** Task instructions **
Convert the items below into a JSON list of strings, with one string per line and blank lines omitted.

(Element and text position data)
════════════════════

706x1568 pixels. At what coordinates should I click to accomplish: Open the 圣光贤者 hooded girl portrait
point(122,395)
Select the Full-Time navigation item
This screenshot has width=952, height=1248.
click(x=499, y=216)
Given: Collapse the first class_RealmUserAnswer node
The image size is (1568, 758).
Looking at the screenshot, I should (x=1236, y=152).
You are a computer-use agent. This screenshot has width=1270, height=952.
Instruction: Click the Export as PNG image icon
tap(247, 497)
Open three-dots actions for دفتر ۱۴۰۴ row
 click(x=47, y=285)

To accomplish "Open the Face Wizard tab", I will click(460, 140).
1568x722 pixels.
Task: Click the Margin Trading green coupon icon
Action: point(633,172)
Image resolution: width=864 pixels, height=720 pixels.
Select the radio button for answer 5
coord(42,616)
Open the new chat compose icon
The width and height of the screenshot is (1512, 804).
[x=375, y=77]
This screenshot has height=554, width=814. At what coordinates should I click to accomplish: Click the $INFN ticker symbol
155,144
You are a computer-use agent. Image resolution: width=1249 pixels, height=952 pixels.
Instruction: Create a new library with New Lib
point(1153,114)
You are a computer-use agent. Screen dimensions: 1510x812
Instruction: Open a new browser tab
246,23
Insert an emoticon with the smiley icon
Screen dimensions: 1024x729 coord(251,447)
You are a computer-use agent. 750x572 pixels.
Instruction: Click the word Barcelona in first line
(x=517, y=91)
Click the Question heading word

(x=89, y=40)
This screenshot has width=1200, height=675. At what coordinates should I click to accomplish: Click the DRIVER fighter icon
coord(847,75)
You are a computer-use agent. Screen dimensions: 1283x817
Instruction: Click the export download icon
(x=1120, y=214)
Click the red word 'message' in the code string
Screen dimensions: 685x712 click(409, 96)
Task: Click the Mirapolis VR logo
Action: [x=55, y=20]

════════════════════

** Reply **
[
  "706x1568 pixels. At what coordinates should I click to accomplish: Open the 圣光贤者 hooded girl portrait",
  "point(122,395)",
  "Select the Full-Time navigation item",
  "This screenshot has width=952, height=1248.",
  "click(x=499, y=216)",
  "Given: Collapse the first class_RealmUserAnswer node",
  "The image size is (1568, 758).",
  "Looking at the screenshot, I should (x=1236, y=152).",
  "You are a computer-use agent. This screenshot has width=1270, height=952.",
  "Instruction: Click the Export as PNG image icon",
  "tap(247, 497)",
  "Open three-dots actions for دفتر ۱۴۰۴ row",
  " click(x=47, y=285)",
  "To accomplish \"Open the Face Wizard tab\", I will click(460, 140).",
  "1568x722 pixels.",
  "Task: Click the Margin Trading green coupon icon",
  "Action: point(633,172)",
  "Image resolution: width=864 pixels, height=720 pixels.",
  "Select the radio button for answer 5",
  "coord(42,616)",
  "Open the new chat compose icon",
  "The width and height of the screenshot is (1512, 804).",
  "[x=375, y=77]",
  "This screenshot has height=554, width=814. At what coordinates should I click to accomplish: Click the $INFN ticker symbol",
  "155,144",
  "You are a computer-use agent. Image resolution: width=1249 pixels, height=952 pixels.",
  "Instruction: Create a new library with New Lib",
  "point(1153,114)",
  "You are a computer-use agent. Screen dimensions: 1510x812",
  "Instruction: Open a new browser tab",
  "246,23",
  "Insert an emoticon with the smiley icon",
  "Screen dimensions: 1024x729 coord(251,447)",
  "You are a computer-use agent. 750x572 pixels.",
  "Instruction: Click the word Barcelona in first line",
  "(x=517, y=91)",
  "Click the Question heading word",
  "(x=89, y=40)",
  "This screenshot has width=1200, height=675. At what coordinates should I click to accomplish: Click the DRIVER fighter icon",
  "coord(847,75)",
  "You are a computer-use agent. Screen dimensions: 1283x817",
  "Instruction: Click the export download icon",
  "(x=1120, y=214)",
  "Click the red word 'message' in the code string",
  "Screen dimensions: 685x712 click(409, 96)",
  "Task: Click the Mirapolis VR logo",
  "Action: [x=55, y=20]"
]